Leading figures in the UK entertainment industry have expressed reservations about the prospect of using Covid passports as venues reopen, especially if they require proof of vaccination.
The government has said Covid-status certificates could be used at theatres, nightclubs and festivals from June.
They could be used to prove if a person has been vaccinated, has had a recent negative test or has natural immunity.
But some industry figures say they have “deep concerns” over the proposals.
The announcement of a series of pilot events, which will start later this month, has already proved controversial.
Trial events are due to take place at venues in Liverpool, as well as sporting fixtures including the Snooker World Championships and FA Cup Final.
Everyone will need to take a test before and after their event, and the government has said “Covid-status certification will also be trialled as part of the pilot programme”.
But confusion over whether that will include proof of vaccinations led Liverpool’s Hot Water Comedy Club – which was scheduled to host the first pilot event on 16 April – to pull out. It got online abuse after the media wrongly reported that a vaccination would be required for entry.
The government has said any use of Covid-status certificates would be “time-limited”.
It’s safe to say those in the entertainment industry are desperate to welcome back gig-goers, clubbers, film fans and theatre lovers. But how do those in the industry feel about the proposals?
Out of 700 businesses surveyed by the Night Time Industries Association (NTIA), which represents businesses like nightclubs, bars and festivals, 70% felt that vaccine certificates, negative testing or immunity proof were not necessary to reopen, the organisation said.
And 69% felt they would have a negative impact on business.
NTIA chief executive Michael Kill said there were still “deep concerns over the measures required for all businesses to reopen” on 21 June, which is the earliest date for step four of the government’s reopening roadmap.
“The positive news from the roadmap has been overshadowed by the potential impact of Covid status certificates being implemented by the government for businesses to allow for the ease of social contact restrictions, with the overwhelming majority of UK nightlife sector believing the measures will have a detrimental impact on trade,” he said.
He added that initial feedback from customers was that “many are not comfortable using health information to gain access to venues or events in the UK”, and the requirement to produce such certificates would discourage people from going out in the future.
Phil Clapp, chief executive of the UK Cinema Association, has similar reservations. “We remain very much opposed to any requirement to ask customers to prove their Covid status,” he told BBC News.
“That’s a point of principle in terms of whether it’s appropriate to ask someone to prove they’ve had a medical procedure when going to what’s supposed to be a place of entertainment.

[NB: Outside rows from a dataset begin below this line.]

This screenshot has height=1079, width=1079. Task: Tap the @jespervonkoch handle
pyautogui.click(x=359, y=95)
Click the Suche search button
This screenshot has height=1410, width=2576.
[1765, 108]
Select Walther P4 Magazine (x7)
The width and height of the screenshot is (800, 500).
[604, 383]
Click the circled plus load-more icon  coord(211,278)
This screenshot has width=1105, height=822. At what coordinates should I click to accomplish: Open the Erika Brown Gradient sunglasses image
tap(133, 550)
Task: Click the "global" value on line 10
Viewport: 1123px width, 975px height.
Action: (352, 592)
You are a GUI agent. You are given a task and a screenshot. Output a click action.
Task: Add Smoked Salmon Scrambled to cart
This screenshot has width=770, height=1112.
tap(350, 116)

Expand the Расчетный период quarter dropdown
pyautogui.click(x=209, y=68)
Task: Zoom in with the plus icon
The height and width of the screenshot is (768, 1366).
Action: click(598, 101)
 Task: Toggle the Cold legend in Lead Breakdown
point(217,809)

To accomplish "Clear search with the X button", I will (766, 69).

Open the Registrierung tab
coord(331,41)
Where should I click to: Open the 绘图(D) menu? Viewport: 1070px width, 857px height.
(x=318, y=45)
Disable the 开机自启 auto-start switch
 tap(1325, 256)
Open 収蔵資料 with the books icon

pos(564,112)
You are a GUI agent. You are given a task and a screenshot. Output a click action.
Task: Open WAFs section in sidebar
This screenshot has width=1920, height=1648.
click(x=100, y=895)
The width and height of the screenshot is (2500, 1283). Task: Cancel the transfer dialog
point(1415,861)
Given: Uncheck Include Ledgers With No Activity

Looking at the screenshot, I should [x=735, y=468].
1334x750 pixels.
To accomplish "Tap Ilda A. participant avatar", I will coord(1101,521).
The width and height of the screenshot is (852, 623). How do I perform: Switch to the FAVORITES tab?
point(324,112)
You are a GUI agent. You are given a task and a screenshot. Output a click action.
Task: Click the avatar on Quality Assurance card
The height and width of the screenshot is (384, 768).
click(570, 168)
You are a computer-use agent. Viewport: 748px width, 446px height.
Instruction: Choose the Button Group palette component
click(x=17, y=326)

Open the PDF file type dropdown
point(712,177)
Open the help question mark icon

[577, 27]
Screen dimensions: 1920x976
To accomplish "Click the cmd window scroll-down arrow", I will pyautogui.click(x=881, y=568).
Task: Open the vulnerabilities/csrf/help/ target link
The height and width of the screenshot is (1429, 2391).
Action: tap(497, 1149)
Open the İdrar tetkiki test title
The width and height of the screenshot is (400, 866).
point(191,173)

“Also because of the whole range of discrimination issues which might arise,” he added. “A roadmap requiring them to have a negative test will act… as a massive deterrent to people coming to the cinema. Many visits by young people, given their lifestyles, are spontaneous.
“It’s not to say that we’re not alive to concerns around public health… we were able to open last year and did so effectively and successfully. No new cases of Covid were traced back to the UK cinema.”
Jon Morgan from the Theatres Trust said he would rather not use Covid certificates, but would consider it as a short-term measure to help get back to normality.
“As we await the outcome of the planned events research programme [the pilots], it is too early to say whether Covid certification can play a meaningful role in helping theatres reopen without social distancing,” he said.
“It would be preferable if full reopening could be achieved without the use of Covid certification, but if it were to be used it would need to be only a temporary measure on the road to normalisation, and to be as broad and as non-discriminatory as possible, including both testing and proof of immunity alongside proof of vaccine.”
Stephanie Sirr, chief executive of the Nottingham Playhouse and vice president of UK Theatre, said she was not in favour of vaccination passports, but that testing alone would be the best route.
“We think that testing could be delivered in such a way as it’s quick and easy, it becomes a normal part of life,” she said. “A testing passport seems like a very sensible way forward.
“Vaccination passports will be much more complicated to deliver, and potentially quite unfair – probably about 30% of our audience is under 26 and they’re not being vaccinated until the autumn.”
She added: “There are a lot of people who cannot be vaccinated for medical reasons and there’s no way on Earth that we’re going to have a Nottingham Playhouse where we can’t welcome all people. You cannot exclude a whole tranche of people.”
Testing would have to be free or very low cost “as our margins have been cut to the bone”, she said.
Paul Reed, chief executive of the Association of Independent Festivals, was also concerned about vaccination passports. “As things stand, it seems Covid status certification would cover not only vaccine status but also testing and proof of immunity,” he said.
“If Covid certification was just about vaccine status, it would not be enabling for summer festivals given the timeframe of the vaccination programme for all adults. We would also be wary of discrimination against customers who may not have had vaccines for various reasons.
“Until we know more, it is too early to meaningfully comment on the implications and viability of Covid certificates for festivals. We will reserve judgement until we understand exactly what the government is proposing in terms of specifics and mechanics.”